Year | Aug | Sep | Oct | Nov | Dec | Annual |
---|---|---|---|---|---|---|

2003 |
184.6 | 185.2 | 185.0 | 184.5 | 184.3 | 184.0 |

2004 |
189.5 | 189.9 | 190.9 | 191.0 | 190.3 | 188.9 |

2005 |
196.4 | 198.8 | 199.2 | 197.6 | 196.8 | 195.3 |

2006 |
203.9 | 202.9 | 201.8 | 201.5 | 201.8 | 201.6 |

2007 |
207.917 | 208.490 | 208.936 | 210.177 | 210.036 | 207.342 |

2008 |
219.086 | 218.783 | 216.573 | 212.425 | 210.228 | 215.303 |

2009 |
215.834 | 215.969 | 216.177 | 216.330 | 215.949 | 214.537 |

2010 |
218.312 | 218.439 | 218.711 | 218.803 | 219.179 | 218.056 |

2011 |
226.545 | 226.889 | 226.421 | 226.230 | 225.672 | 224.939 |

2012 |
230.379 | 231.407 | 231.317 | 230.221 | 229.601 | 229.594 |

The following table is a portion of a data set from a banking website; use the table to construct a time series graph for CO_{2} emissions for the United States:

CO_{2} Emissions |
|||
---|---|---|---|

Ukraine | United Kingdom | United States | |

2003 | 352,259 | 540,640 | 5,681,664 |

2004 | 343,121 | 540,409 | 5,790,761 |

2005 | 339,029 | 541,990 | 5,826,394 |

2006 | 327,797 | 542,045 | 5,737,615 |

2007 | 328,357 | 528,631 | 5,828,697 |

2008 | 323,657 | 522,247 | 5,656,839 |

2009 | 272,176 | 474,579 | 5,299,563 |

#### Uses of a Time Series Graph

Time series graphs are important tools in various applications of statistics.
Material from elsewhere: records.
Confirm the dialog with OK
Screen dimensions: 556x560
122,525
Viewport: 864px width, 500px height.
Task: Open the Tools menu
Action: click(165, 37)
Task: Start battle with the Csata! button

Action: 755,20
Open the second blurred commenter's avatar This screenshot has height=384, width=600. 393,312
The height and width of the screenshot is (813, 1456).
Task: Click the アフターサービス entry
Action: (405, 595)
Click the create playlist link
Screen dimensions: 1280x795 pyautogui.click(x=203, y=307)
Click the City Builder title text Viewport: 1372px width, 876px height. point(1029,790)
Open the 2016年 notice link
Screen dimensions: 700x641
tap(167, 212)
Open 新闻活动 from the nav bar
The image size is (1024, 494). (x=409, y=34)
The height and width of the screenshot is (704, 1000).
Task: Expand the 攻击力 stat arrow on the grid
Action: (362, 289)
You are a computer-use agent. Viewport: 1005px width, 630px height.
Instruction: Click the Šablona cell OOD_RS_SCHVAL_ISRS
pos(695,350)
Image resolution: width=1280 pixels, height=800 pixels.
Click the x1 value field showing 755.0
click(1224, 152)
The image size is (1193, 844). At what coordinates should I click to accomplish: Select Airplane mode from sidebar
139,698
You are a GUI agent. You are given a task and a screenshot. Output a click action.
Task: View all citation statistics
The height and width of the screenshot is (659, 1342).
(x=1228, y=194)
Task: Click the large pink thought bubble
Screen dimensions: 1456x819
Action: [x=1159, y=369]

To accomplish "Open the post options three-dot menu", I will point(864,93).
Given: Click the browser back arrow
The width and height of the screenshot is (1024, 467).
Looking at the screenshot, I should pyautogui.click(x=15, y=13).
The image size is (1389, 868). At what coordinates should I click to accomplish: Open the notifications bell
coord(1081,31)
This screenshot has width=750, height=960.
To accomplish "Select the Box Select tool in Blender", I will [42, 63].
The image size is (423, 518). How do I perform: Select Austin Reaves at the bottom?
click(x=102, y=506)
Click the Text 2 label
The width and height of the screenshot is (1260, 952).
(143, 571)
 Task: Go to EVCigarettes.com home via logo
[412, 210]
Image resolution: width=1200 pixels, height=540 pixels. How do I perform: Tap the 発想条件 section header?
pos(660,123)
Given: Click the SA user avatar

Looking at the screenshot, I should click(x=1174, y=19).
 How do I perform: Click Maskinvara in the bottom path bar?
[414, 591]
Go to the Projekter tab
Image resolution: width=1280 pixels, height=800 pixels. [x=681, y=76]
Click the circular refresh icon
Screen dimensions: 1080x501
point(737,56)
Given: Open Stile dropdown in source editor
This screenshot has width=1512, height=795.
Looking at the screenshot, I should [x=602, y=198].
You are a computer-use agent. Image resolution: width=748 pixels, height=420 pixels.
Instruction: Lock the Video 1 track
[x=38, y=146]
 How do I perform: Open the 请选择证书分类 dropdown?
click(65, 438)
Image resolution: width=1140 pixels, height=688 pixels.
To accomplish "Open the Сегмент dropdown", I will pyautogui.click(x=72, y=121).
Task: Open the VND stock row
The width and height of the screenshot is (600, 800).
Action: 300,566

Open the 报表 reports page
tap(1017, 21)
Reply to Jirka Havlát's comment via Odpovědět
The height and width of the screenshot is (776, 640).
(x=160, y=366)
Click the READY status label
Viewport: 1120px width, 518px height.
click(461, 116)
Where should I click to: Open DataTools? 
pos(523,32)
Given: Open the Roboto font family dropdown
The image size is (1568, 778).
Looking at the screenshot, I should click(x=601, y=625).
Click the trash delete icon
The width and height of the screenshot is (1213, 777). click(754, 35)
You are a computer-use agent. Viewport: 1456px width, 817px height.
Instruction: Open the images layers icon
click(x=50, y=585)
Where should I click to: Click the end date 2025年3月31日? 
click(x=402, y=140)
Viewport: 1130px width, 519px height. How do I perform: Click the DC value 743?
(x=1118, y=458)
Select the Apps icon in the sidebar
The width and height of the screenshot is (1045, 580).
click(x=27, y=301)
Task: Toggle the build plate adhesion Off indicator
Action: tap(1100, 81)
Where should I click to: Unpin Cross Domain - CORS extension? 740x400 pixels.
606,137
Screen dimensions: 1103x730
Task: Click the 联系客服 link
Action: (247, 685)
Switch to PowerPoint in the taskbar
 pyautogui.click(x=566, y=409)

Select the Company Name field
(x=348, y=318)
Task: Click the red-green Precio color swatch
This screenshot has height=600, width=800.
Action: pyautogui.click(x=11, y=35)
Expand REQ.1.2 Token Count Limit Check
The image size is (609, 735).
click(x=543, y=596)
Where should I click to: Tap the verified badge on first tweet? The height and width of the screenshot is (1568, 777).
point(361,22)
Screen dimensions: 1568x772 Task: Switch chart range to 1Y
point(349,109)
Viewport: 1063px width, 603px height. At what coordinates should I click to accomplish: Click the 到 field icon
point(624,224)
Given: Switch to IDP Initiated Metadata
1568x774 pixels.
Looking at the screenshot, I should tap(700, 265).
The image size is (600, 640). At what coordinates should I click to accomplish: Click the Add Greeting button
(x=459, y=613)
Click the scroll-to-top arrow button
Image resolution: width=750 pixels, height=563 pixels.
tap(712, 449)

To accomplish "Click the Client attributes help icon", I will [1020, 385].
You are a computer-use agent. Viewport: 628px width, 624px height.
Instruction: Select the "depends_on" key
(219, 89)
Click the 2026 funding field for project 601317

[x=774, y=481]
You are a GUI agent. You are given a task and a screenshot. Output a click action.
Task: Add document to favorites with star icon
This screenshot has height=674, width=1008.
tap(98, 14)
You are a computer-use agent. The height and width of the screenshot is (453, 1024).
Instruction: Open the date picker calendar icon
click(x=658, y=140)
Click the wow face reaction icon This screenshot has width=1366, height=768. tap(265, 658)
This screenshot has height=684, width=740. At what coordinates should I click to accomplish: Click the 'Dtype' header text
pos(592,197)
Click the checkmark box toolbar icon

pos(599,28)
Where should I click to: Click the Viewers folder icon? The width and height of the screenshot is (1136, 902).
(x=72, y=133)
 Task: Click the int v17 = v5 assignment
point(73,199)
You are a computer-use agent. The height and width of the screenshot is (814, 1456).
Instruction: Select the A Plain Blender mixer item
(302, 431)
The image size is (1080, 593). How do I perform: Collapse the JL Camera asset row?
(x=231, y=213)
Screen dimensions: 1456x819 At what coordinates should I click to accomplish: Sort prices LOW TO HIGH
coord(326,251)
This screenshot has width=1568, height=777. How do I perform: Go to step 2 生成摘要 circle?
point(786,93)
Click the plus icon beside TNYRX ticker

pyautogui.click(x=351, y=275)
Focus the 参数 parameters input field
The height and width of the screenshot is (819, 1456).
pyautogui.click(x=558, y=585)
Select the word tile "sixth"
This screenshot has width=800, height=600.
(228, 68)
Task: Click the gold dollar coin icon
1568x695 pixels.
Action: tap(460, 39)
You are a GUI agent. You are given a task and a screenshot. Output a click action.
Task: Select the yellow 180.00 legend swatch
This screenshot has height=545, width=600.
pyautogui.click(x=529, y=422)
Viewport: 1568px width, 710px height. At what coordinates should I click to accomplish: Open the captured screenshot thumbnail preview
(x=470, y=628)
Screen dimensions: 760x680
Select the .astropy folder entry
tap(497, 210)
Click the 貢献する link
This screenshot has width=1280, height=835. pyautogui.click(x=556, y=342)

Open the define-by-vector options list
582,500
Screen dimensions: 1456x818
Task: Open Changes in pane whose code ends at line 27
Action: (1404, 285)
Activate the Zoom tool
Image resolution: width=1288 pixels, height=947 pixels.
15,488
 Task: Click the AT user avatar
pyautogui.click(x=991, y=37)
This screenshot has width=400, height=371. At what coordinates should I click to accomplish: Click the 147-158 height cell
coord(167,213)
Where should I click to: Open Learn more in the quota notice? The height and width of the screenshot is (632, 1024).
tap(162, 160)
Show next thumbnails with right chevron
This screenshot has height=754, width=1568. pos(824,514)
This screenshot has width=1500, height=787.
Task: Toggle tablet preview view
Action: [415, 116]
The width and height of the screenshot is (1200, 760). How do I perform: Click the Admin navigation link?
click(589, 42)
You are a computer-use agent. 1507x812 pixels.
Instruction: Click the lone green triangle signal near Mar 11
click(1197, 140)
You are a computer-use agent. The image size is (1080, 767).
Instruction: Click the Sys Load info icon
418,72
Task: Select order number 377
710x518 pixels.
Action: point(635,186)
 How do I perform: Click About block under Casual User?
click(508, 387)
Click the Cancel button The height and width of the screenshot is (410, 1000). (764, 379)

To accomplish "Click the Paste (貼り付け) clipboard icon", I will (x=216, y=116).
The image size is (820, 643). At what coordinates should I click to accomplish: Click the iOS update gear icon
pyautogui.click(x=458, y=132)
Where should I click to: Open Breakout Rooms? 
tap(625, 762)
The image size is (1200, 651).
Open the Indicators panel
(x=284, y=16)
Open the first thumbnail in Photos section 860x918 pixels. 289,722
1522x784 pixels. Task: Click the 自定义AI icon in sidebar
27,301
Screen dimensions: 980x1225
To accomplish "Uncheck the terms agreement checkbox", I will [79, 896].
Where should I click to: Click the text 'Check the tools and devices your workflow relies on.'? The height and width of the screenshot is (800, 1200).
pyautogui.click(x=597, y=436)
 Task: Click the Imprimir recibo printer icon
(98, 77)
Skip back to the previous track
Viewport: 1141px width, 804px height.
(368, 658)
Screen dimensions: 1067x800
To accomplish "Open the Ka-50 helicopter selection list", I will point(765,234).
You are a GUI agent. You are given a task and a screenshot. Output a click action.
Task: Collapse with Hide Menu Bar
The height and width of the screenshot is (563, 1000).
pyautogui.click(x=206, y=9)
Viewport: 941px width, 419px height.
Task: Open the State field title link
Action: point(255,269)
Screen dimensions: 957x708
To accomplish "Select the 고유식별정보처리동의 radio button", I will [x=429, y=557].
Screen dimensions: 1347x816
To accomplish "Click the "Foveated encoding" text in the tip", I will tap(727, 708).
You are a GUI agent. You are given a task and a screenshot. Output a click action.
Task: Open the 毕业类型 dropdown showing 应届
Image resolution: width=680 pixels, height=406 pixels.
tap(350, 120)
When a researcher records values of the same variable over an extended period of time, it is sometimes difficult for him or her to discern any trend or pattern. However, once the same data points are displayed graphically, some features jump out. Time series graphs make trends easy to spot.